● INPUT DATA

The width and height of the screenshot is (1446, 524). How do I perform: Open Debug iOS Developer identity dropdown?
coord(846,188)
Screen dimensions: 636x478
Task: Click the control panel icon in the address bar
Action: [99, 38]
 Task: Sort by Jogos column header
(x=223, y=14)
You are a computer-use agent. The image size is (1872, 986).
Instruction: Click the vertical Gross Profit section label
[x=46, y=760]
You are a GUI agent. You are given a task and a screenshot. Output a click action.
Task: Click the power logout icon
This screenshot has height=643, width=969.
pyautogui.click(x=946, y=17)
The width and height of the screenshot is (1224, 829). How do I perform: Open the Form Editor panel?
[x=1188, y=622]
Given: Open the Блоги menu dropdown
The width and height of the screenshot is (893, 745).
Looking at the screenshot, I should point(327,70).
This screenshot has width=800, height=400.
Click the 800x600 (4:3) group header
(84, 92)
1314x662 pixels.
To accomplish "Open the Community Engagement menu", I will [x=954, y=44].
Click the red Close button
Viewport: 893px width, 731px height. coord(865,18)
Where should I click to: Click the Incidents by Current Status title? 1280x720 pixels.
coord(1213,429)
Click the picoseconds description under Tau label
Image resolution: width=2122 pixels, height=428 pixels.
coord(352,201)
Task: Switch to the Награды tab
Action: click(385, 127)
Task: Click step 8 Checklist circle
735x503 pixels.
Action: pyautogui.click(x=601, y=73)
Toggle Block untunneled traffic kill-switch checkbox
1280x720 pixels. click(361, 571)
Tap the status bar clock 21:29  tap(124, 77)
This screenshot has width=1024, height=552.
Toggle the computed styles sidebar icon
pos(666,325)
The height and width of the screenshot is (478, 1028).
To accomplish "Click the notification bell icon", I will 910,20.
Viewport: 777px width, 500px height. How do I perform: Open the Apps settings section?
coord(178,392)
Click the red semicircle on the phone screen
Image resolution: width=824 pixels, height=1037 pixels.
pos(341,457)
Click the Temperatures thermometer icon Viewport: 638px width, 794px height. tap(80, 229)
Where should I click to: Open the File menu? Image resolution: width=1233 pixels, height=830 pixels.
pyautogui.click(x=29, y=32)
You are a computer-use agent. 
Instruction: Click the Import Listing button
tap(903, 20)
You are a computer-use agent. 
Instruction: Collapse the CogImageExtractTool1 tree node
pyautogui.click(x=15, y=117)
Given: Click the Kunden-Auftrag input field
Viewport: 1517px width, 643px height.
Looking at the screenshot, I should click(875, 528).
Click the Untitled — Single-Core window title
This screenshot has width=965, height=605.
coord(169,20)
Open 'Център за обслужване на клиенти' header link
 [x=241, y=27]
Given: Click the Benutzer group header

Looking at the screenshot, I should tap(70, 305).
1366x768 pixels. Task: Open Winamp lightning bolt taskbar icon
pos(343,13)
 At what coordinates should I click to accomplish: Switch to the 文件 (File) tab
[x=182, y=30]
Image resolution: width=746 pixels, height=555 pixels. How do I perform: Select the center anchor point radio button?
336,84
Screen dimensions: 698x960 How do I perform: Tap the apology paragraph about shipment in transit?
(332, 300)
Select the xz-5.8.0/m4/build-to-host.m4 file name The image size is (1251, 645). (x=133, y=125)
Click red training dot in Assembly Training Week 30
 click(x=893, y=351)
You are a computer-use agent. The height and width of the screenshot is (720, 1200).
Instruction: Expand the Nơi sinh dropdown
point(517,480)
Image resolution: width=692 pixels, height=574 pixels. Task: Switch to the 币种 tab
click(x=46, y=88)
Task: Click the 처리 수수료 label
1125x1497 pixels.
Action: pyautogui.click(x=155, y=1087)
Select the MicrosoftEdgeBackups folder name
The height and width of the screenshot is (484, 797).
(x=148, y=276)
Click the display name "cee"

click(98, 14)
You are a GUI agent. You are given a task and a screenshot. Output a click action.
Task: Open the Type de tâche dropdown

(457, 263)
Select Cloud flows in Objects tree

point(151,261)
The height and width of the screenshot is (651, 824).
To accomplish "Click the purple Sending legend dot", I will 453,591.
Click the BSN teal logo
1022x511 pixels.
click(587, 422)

● TASK BRIEF
In full and without changes, give the data above once more.

● YOUR RESPONSE
The width and height of the screenshot is (1446, 524). How do I perform: Open Debug iOS Developer identity dropdown?
coord(846,188)
Screen dimensions: 636x478
Task: Click the control panel icon in the address bar
Action: [99, 38]
 Task: Sort by Jogos column header
(x=223, y=14)
You are a computer-use agent. The image size is (1872, 986).
Instruction: Click the vertical Gross Profit section label
[x=46, y=760]
You are a GUI agent. You are given a task and a screenshot. Output a click action.
Task: Click the power logout icon
This screenshot has height=643, width=969.
pyautogui.click(x=946, y=17)
The width and height of the screenshot is (1224, 829). How do I perform: Open the Form Editor panel?
[x=1188, y=622]
Given: Open the Блоги menu dropdown
The width and height of the screenshot is (893, 745).
Looking at the screenshot, I should point(327,70).
This screenshot has width=800, height=400.
Click the 800x600 (4:3) group header
(84, 92)
1314x662 pixels.
To accomplish "Open the Community Engagement menu", I will [x=954, y=44].
Click the red Close button
Viewport: 893px width, 731px height. coord(865,18)
Where should I click to: Click the Incidents by Current Status title? 1280x720 pixels.
coord(1213,429)
Click the picoseconds description under Tau label
Image resolution: width=2122 pixels, height=428 pixels.
coord(352,201)
Task: Switch to the Награды tab
Action: click(385, 127)
Task: Click step 8 Checklist circle
735x503 pixels.
Action: pyautogui.click(x=601, y=73)
Toggle Block untunneled traffic kill-switch checkbox
1280x720 pixels. click(361, 571)
Tap the status bar clock 21:29  tap(124, 77)
This screenshot has width=1024, height=552.
Toggle the computed styles sidebar icon
pos(666,325)
The height and width of the screenshot is (478, 1028).
To accomplish "Click the notification bell icon", I will 910,20.
Viewport: 777px width, 500px height. How do I perform: Open the Apps settings section?
coord(178,392)
Click the red semicircle on the phone screen
Image resolution: width=824 pixels, height=1037 pixels.
pos(341,457)
Click the Temperatures thermometer icon Viewport: 638px width, 794px height. tap(80, 229)
Where should I click to: Open the File menu? Image resolution: width=1233 pixels, height=830 pixels.
pyautogui.click(x=29, y=32)
You are a computer-use agent. 
Instruction: Click the Import Listing button
tap(903, 20)
You are a computer-use agent. 
Instruction: Collapse the CogImageExtractTool1 tree node
pyautogui.click(x=15, y=117)
Given: Click the Kunden-Auftrag input field
Viewport: 1517px width, 643px height.
Looking at the screenshot, I should click(875, 528).
Click the Untitled — Single-Core window title
This screenshot has width=965, height=605.
coord(169,20)
Open 'Център за обслужване на клиенти' header link
 [x=241, y=27]
Given: Click the Benutzer group header

Looking at the screenshot, I should tap(70, 305).
1366x768 pixels. Task: Open Winamp lightning bolt taskbar icon
pos(343,13)
 At what coordinates should I click to accomplish: Switch to the 文件 (File) tab
[x=182, y=30]
Image resolution: width=746 pixels, height=555 pixels. How do I perform: Select the center anchor point radio button?
336,84
Screen dimensions: 698x960 How do I perform: Tap the apology paragraph about shipment in transit?
(332, 300)
Select the xz-5.8.0/m4/build-to-host.m4 file name The image size is (1251, 645). (x=133, y=125)
Click red training dot in Assembly Training Week 30
 click(x=893, y=351)
You are a computer-use agent. The height and width of the screenshot is (720, 1200).
Instruction: Expand the Nơi sinh dropdown
point(517,480)
Image resolution: width=692 pixels, height=574 pixels. Task: Switch to the 币种 tab
click(x=46, y=88)
Task: Click the 처리 수수료 label
1125x1497 pixels.
Action: pyautogui.click(x=155, y=1087)
Select the MicrosoftEdgeBackups folder name
The height and width of the screenshot is (484, 797).
(x=148, y=276)
Click the display name "cee"

click(98, 14)
You are a GUI agent. You are given a task and a screenshot. Output a click action.
Task: Open the Type de tâche dropdown

(457, 263)
Select Cloud flows in Objects tree

point(151,261)
The height and width of the screenshot is (651, 824).
To accomplish "Click the purple Sending legend dot", I will 453,591.
Click the BSN teal logo
1022x511 pixels.
click(587, 422)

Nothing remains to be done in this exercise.